*WHAT YOU ARE ASKED TO DO*. Rewrite the part of the text on machine learning in medicine that begins at the words "Machine learning can advance" and stops after "and treating disease.", replacing "statistical tools" with "statistical methods".

====== TEXT BLOCK ======

As machine learning and artificial intelligence (AI) becomes more sophisticated and advanced, there are more practical uses for the technology.
Machine learning can advance scientific achievement, especially where medicine and space-exploration is concerned. Since machine learning can handle a myriad of data in an efficient manner and is able to automate repetitive actions based on data, machine learning is a logical step forward for bleeding-edge scientific fields.
Machine Learning In Medicine
One might not typically assume Barbara Engelhardt, a computer scientist at Princeton University to be working in medicine, but she has been developing statistical tools that seek out expected biological patterns in order to map out the genome’s real, but elusive “ground truth.” Techniques in AI and machine learning are dramatically changing the landscape of biological research, but Engelhardt does not think traditional “black box” methods are enough to provide the insights necessary for understanding, diagnosing, and treating disease.
In an interview with Wired, Engelhardt believes that traditional machine learning models lacks interpretability. While traditional machine learning models can accumulate data and process them in a box, they do not allow people to “open the box,” to understand which genes are differentially regulated in particular cell types or which mutations lead to a higher disease. She states in the interview that she “can’t just have something that gives and answer without explaining why.”
The group she works with, the Genotype-Tissue Expression Consortium (GTEx), relies heavily on sparse latent factor models, which partition all the variation observed in the samples with respect to a minute number of features. One of these partitions might include 10 genes or 20 mutations. A scientist can look at those 10 genes or 20 mutations and figure out what they have in common and determine what this given partition represents in terms of biological signal that affects sample variance.
Engelhardt thinks of the solution as a two-step process. First, build a model that separates all the sources of variation as carefully as possible. Then, go in as a scientist to understand what those partitions represent as a biological signal. The scientists can then validate those conclusions in other data sets and corroborate what else they know about those samples.

====== EXTRACTED INFORMATION ======

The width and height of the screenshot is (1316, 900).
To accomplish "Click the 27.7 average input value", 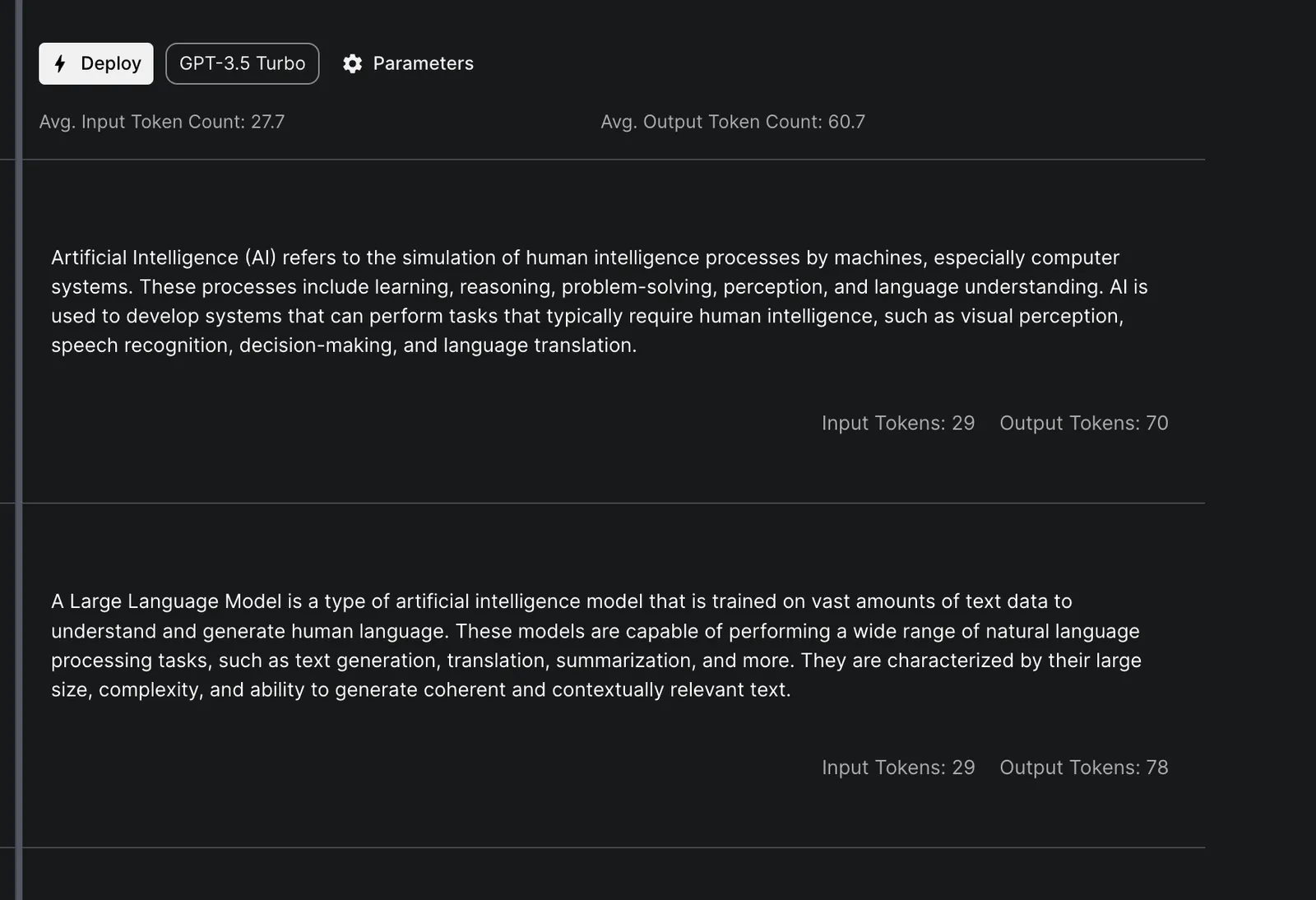I will [x=267, y=122].
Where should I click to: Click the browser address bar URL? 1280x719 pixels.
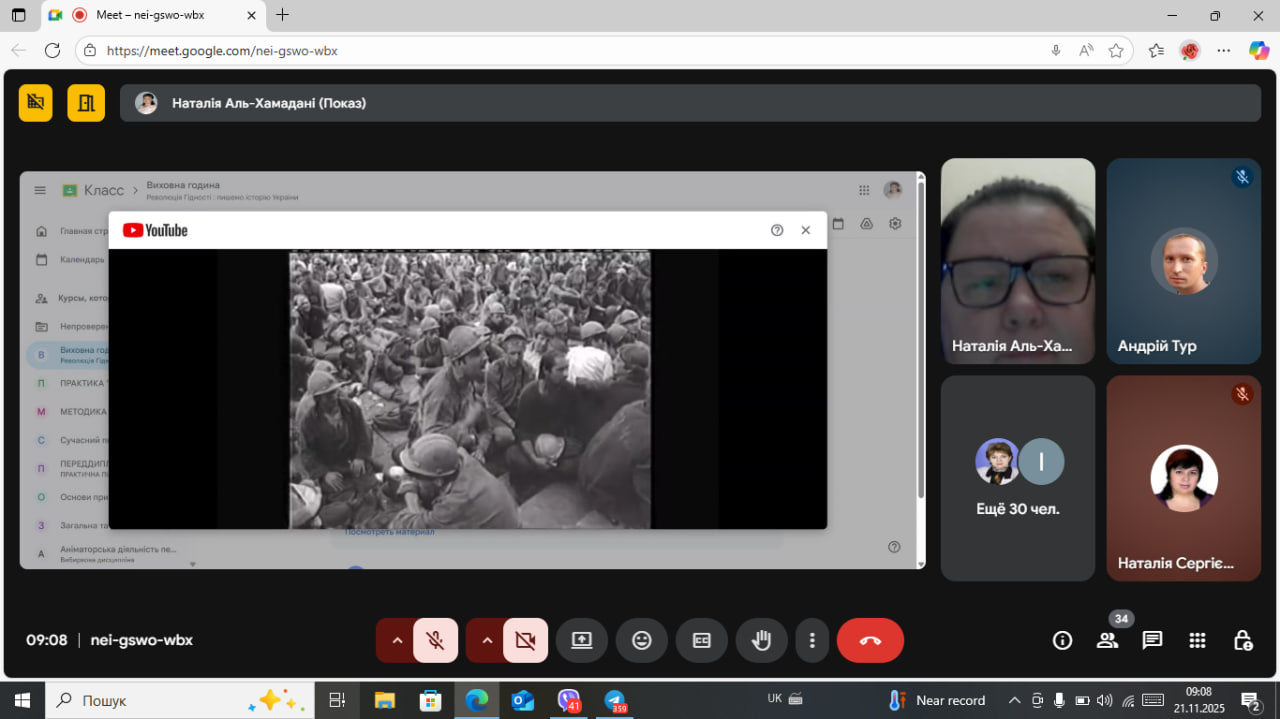point(222,50)
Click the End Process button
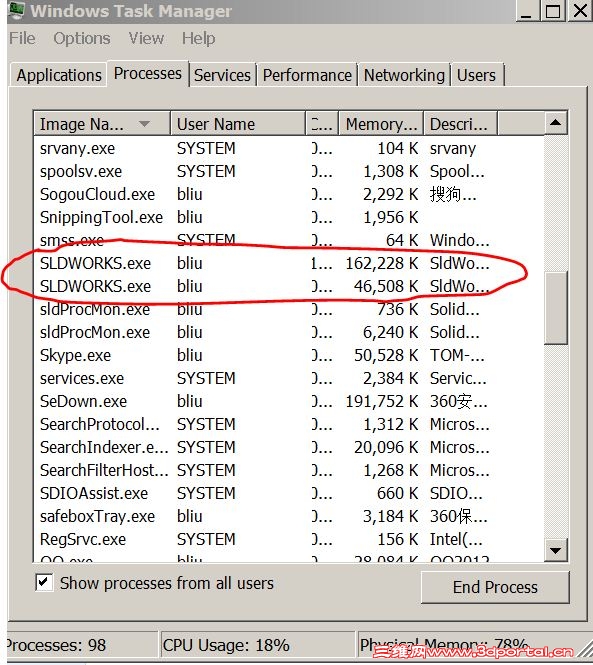The height and width of the screenshot is (665, 593). [x=495, y=587]
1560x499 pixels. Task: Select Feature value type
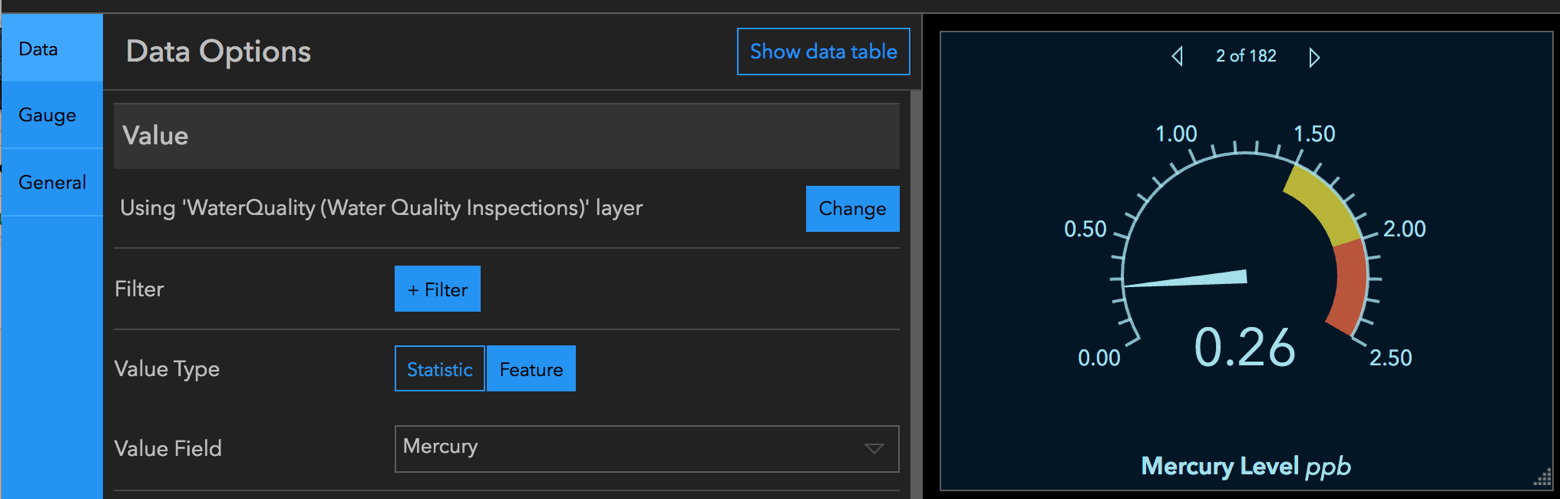[531, 369]
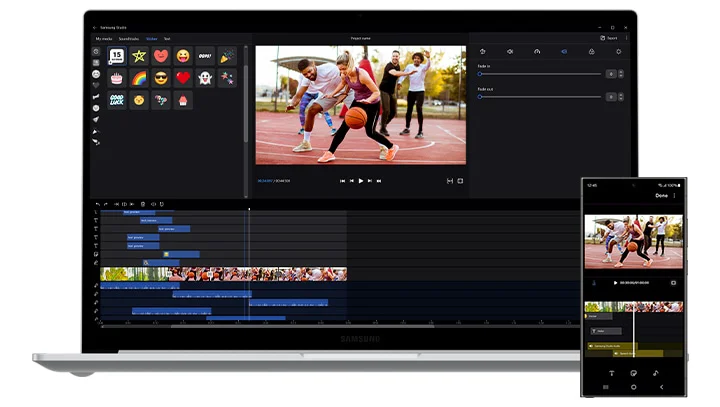Pick the rainbow sticker
Image resolution: width=720 pixels, height=407 pixels.
139,78

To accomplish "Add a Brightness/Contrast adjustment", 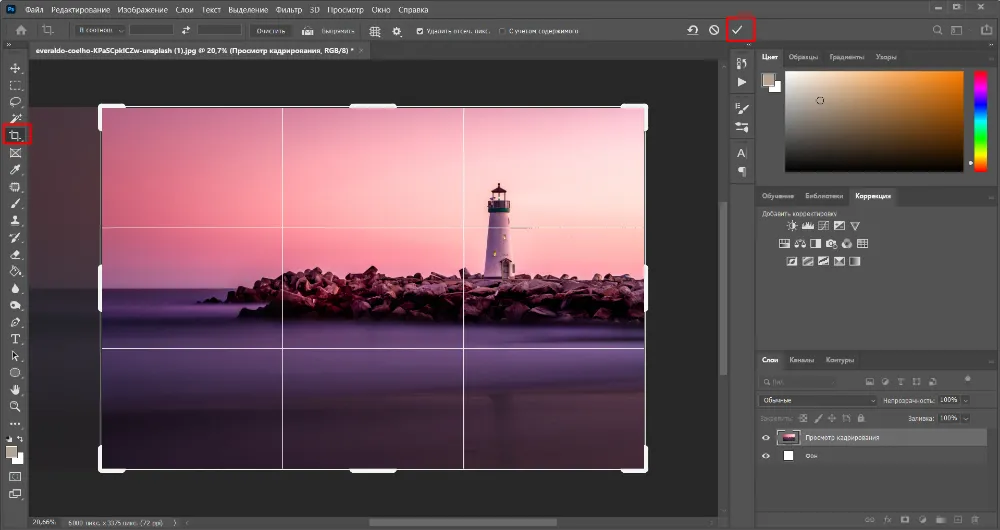I will [792, 226].
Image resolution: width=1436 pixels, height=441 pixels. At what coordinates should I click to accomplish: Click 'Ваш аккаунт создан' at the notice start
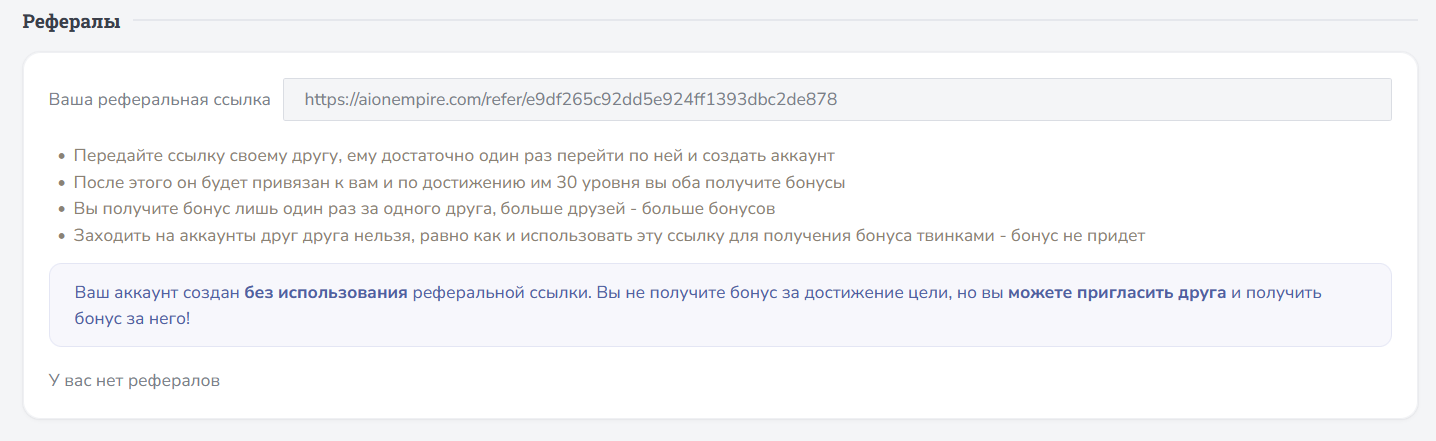(157, 293)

======

*SOLUTION*.
Machine learning can advance scientific achievement, especially where medicine and space-exploration is concerned. Since machine learning can handle a myriad of data in an efficient manner and is able to automate repetitive actions based on data, machine learning is a logical step forward for bleeding-edge scientific fields.
Machine Learning In Medicine
One might not typically assume Barbara Engelhardt, a computer scientist at Princeton University to be working in medicine, but she has been developing statistical methods that seek out expected biological patterns in order to map out the genome’s real, but elusive “ground truth.” Techniques in AI and machine learning are dramatically changing the landscape of biological research, but Engelhardt does not think traditional “black box” methods are enough to provide the insights necessary for understanding, diagnosing, and treating disease.